Asian markets mixed as markets eye Ukraine and inflation worries
TOKYO — Asian stocks were mixed on Monday as worries about the pandemic, inflation and war in Ukraine weighed on market sentiment.
The Japanese reference Nikkei 225 NIK,
slipped 0.3%, while Australia’s S&P/ASX 200 XJO,
gained 0.3%. Hang Seng HSI from Hong Kong,
jumped 1.5% as the Shanghai Composite SHCOMP index,
slightly lower by 0.1%.
Kospi 180721 from South Korea,
increased by approximately 0.1%. Shares fell in Taiwan Y9999,
but increased slightly in Singapore STI,
and Indonesia JAKIDX,
Adding to concern over the economic impact of the pandemic, Shanghai entered a nine-day semi-lockdown. With China’s economic growth already slowing, this extreme measure could deepen unemployment, undermine consumer demand and further complicate already struggling global supply chains.
More broadly, the war in ukraine and inflation cloud the global outlook. the The movements of the Federal Reserve Raising interest rates to counter soaring prices is another concern in these uncertain times.
“As the new week approaches, geopolitical tensions and the prospect of Fed tightening could add volatility to markets. During the many rounds of talks, it showed that a peaceful resolution between Ukraine and Russia might be more difficult than expected,” said Yeap Jun Rong, market strategist at IG in Singapore.
The US Federal Reserve has signaled that it may continue to raise interest rates as a means of curbing inflation. Earlier this month, Fed officials raised their key rate by a quarter point, from near zero to a range of 0.25% to 0.5%.

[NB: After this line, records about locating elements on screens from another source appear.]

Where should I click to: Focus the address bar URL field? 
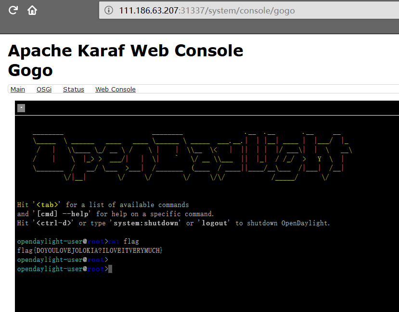(x=241, y=10)
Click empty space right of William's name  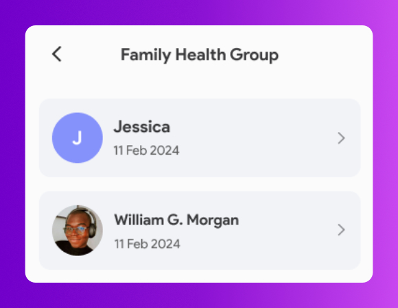[x=287, y=220]
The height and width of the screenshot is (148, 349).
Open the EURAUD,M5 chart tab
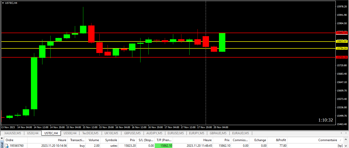click(240, 133)
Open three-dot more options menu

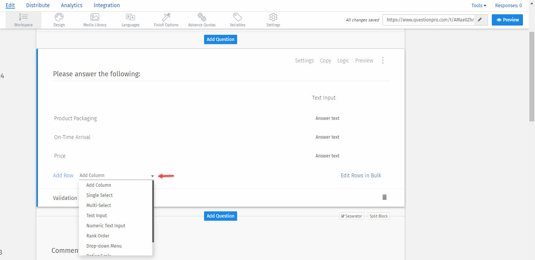click(x=383, y=60)
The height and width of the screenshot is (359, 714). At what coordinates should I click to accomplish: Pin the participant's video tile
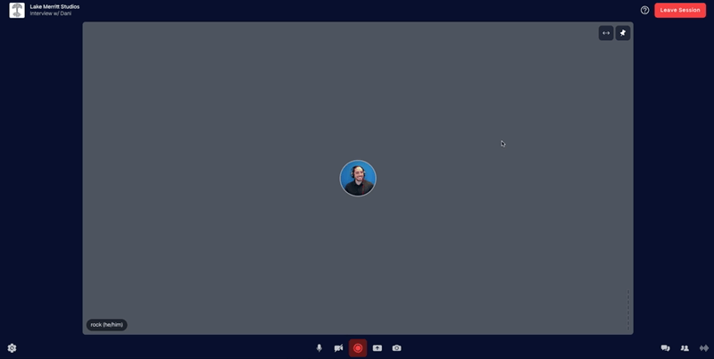point(623,33)
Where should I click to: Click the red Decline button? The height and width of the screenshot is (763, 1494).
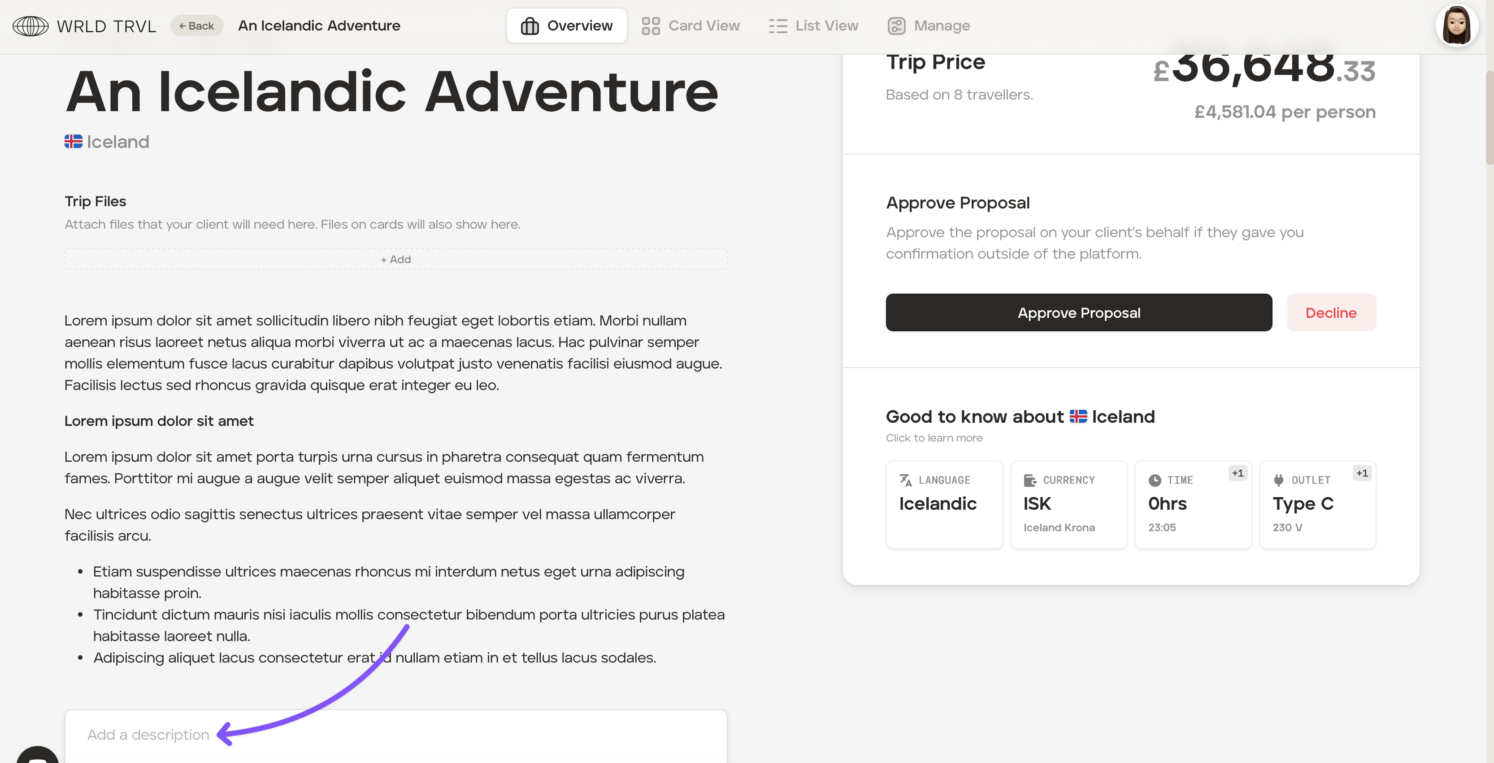pyautogui.click(x=1330, y=313)
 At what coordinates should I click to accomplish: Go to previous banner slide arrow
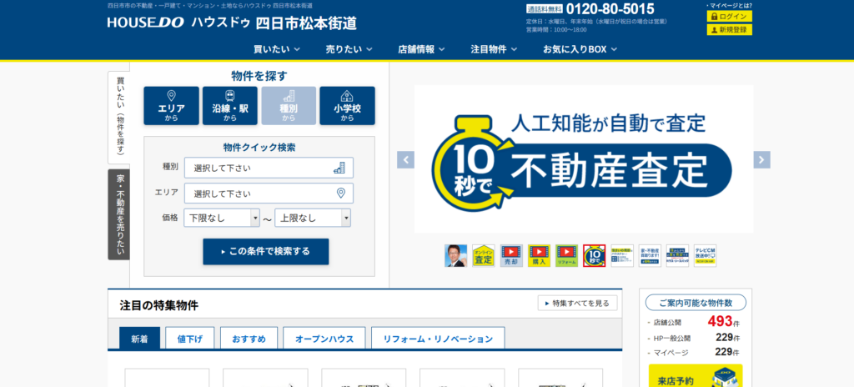click(406, 159)
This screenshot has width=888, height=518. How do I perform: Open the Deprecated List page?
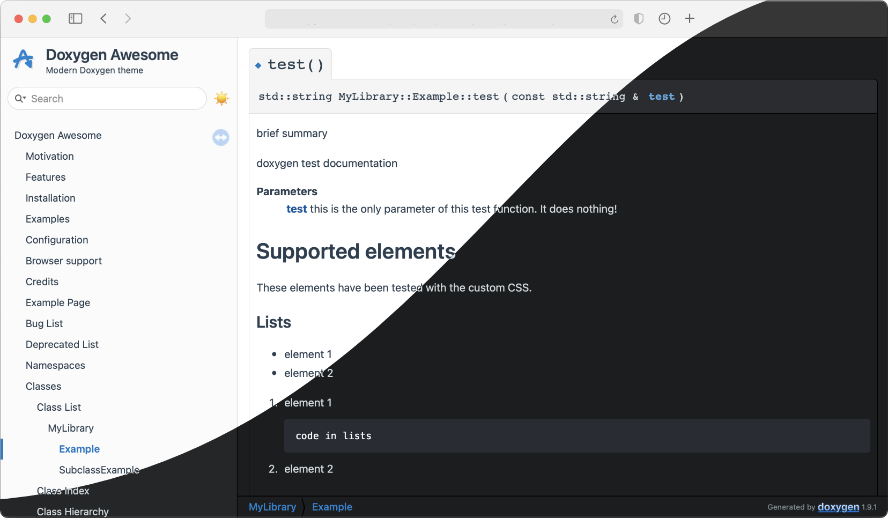tap(62, 345)
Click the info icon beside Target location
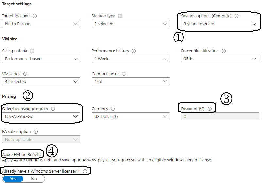The height and width of the screenshot is (184, 262). click(x=35, y=16)
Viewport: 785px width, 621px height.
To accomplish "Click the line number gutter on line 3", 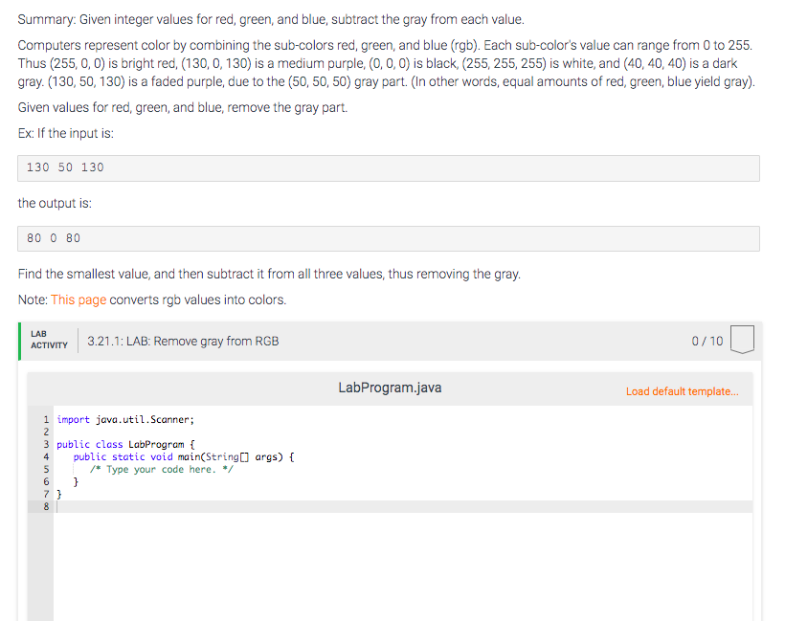I will (46, 444).
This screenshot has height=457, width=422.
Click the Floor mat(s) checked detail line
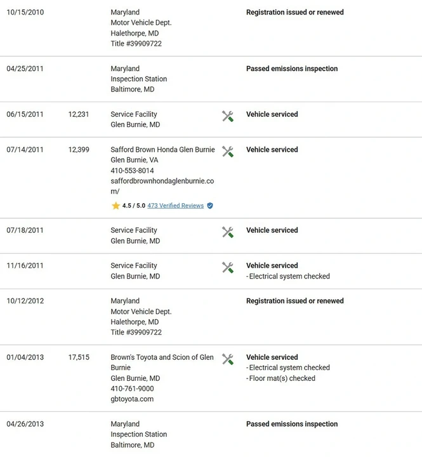(x=281, y=378)
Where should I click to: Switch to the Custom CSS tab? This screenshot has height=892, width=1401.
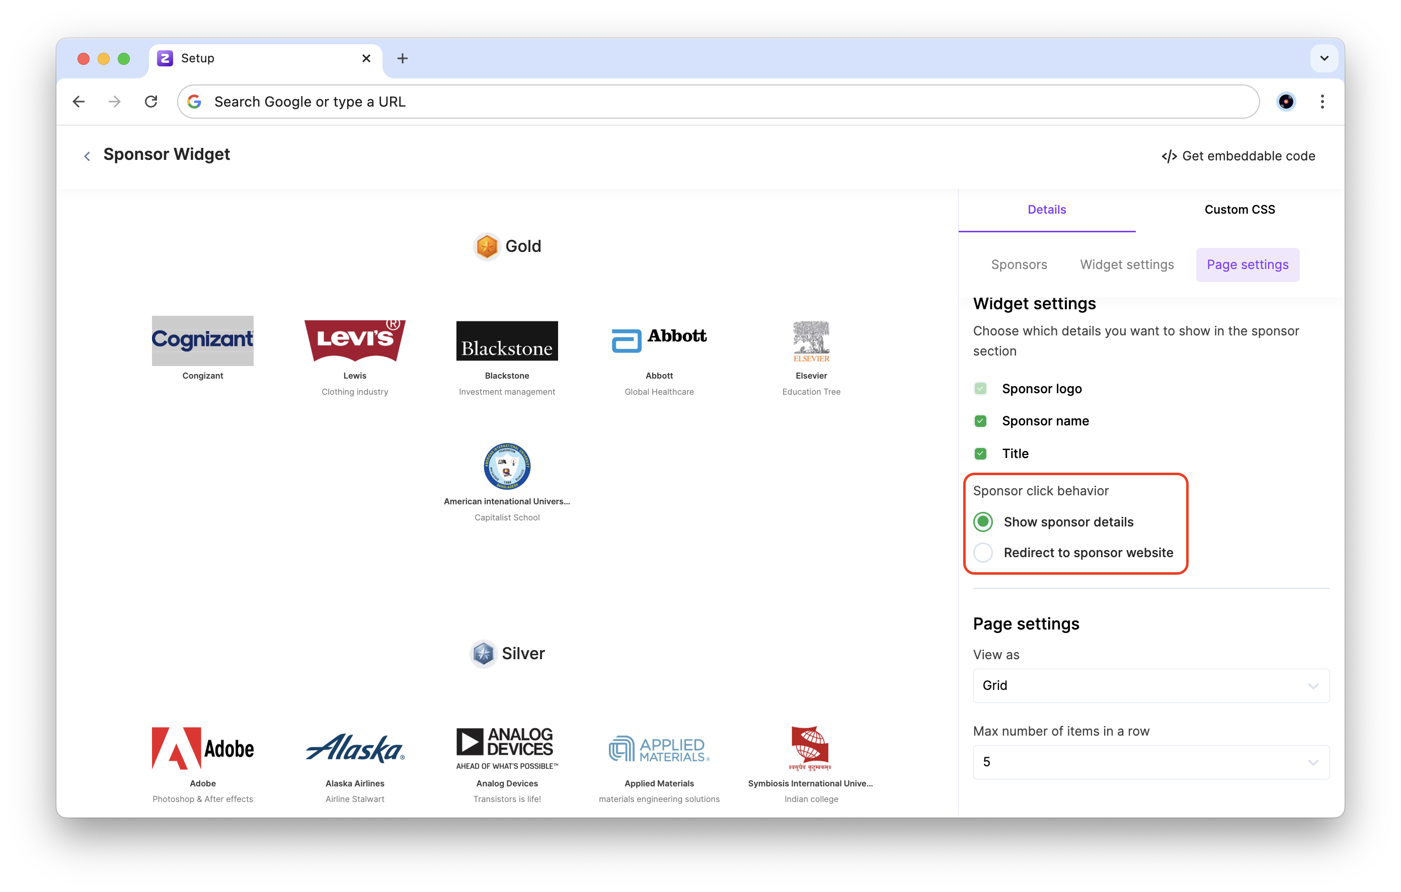point(1239,209)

Meanwhile, the war adds to worries about instability, energy prices and economic downturns in various countries. Over the weekend, Ukrainian President Volodymyr Zelensky accused the West of cowardice, pleading for fighter jets and tanks to help defend his country against invading Russian troops.
Russia has said its main goal in the conflict is to gain control of the eastern Donbass region, an apparent step back from its earlier larger goals but raising fears of a divided Ukraine. Earlier, President Joe Biden said in a speech that Russian President Vladimir Putin could not stay in power. White House aides rushed to downplay the comments, clarifying that Biden was not calling for “regime change.”
Wall Street ended last week with a moderate rally. The S&P 500 SPX,
rose 1.8% to 4,543.06 for a 0.5% gain for the week. The Dow DJIA,
gained 0.4% to 34,861.24. The Nasdaq COMP,
fell 0.2% to 14,169.30.
Oil prices have been volatile since the start of Russia’s war against Ukraine in February. Russia is the second largest exporter of crude. Energy prices were already highbut the conflict has raised concerns that a worsening supply crisis could further aggravate the persistent rise in inflation.
Japan imports virtually all of its oil, almost entirely from the Middle East. But the price spike will rattle an already fragile economy reeling from intermittent restrictions over the past two years to contain COVID-19 infections.
US Crude Benchmark CLK22,
fell $3.31 to $110.59 a barrel on Monday in electronic trading on the New York Mercantile Exchange. It rose 1.4% to settle at $113.90 a barrel on Friday evening. Brent Crude BRNK22,
the international price standard, fell $3.13 to $117.52 a barrel.
In currency trading, the US dollar USDJPY,
rose to 122.84 Japanese yen from 122.07 yen.